TO DO:
Copy every line of the records that includes the word "agent".

THE DATA:
#####
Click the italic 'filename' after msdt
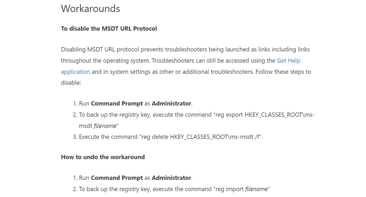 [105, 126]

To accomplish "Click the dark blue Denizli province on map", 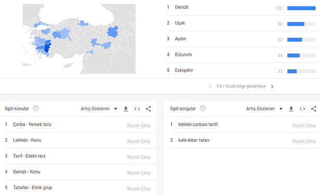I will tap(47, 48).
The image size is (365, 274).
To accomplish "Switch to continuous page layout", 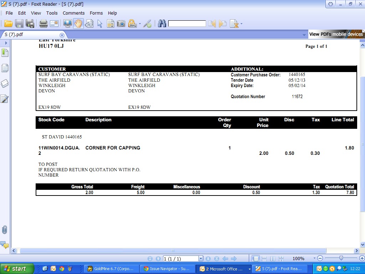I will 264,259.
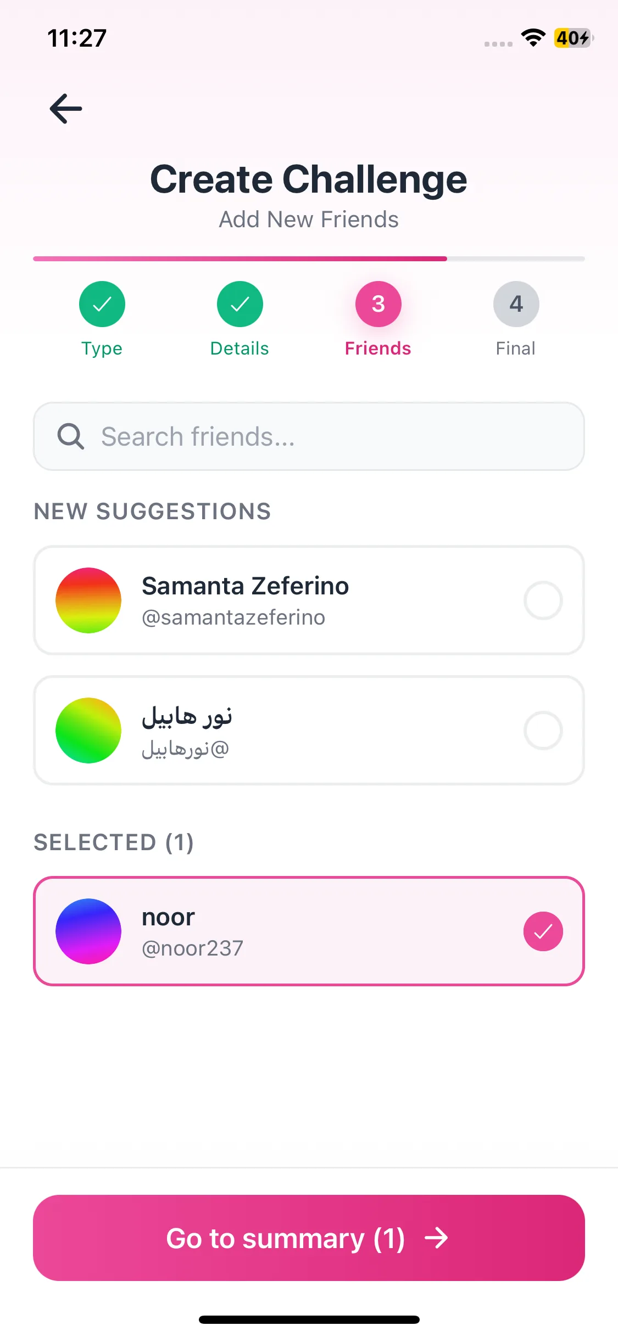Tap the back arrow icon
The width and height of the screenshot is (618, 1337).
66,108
#####
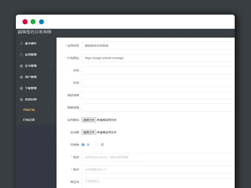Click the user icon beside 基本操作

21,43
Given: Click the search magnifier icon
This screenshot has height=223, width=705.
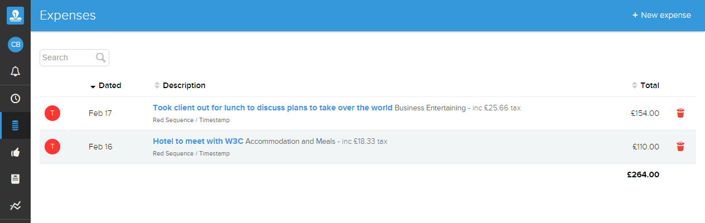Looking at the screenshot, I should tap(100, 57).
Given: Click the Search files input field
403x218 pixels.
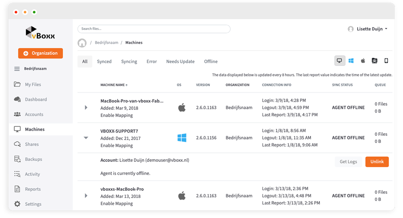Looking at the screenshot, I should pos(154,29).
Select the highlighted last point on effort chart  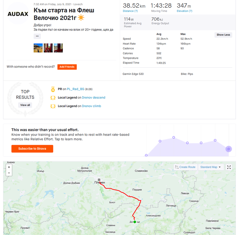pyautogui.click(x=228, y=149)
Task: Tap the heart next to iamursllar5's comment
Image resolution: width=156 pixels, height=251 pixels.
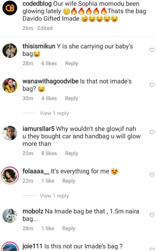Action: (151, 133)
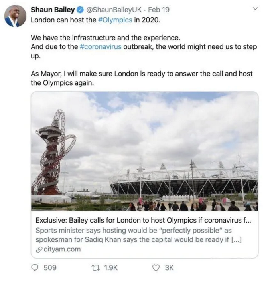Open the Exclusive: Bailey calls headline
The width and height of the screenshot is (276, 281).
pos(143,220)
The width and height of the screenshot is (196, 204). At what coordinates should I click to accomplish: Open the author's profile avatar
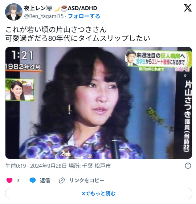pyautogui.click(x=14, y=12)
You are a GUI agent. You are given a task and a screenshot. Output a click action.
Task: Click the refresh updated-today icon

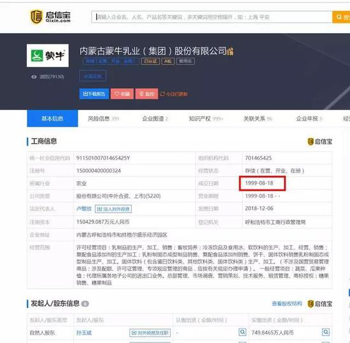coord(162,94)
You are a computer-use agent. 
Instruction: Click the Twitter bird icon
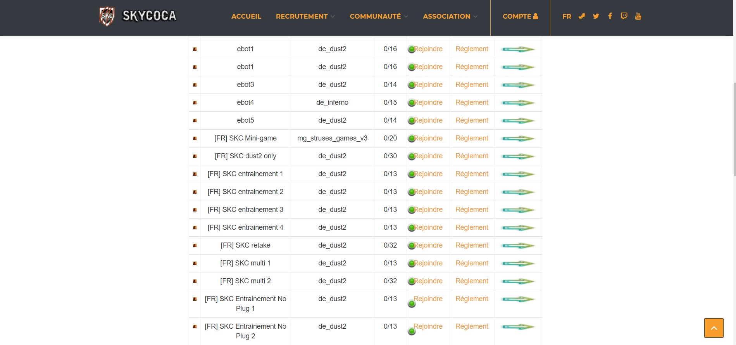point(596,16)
#####
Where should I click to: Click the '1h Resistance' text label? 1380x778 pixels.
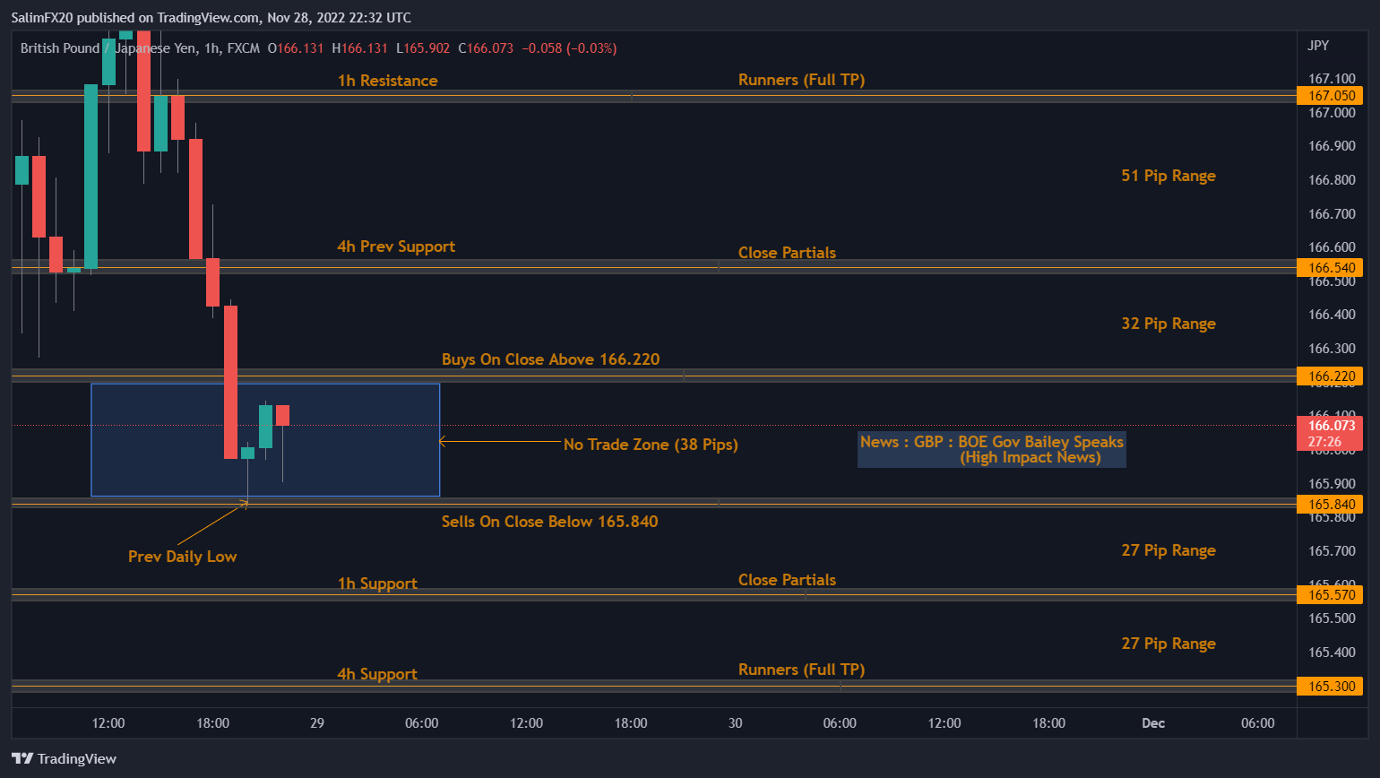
#####
EXERCISE ANSWER:
You are a GUI agent. You are given a task and a screenshot. Output a click action.
You are a computer-use agent. 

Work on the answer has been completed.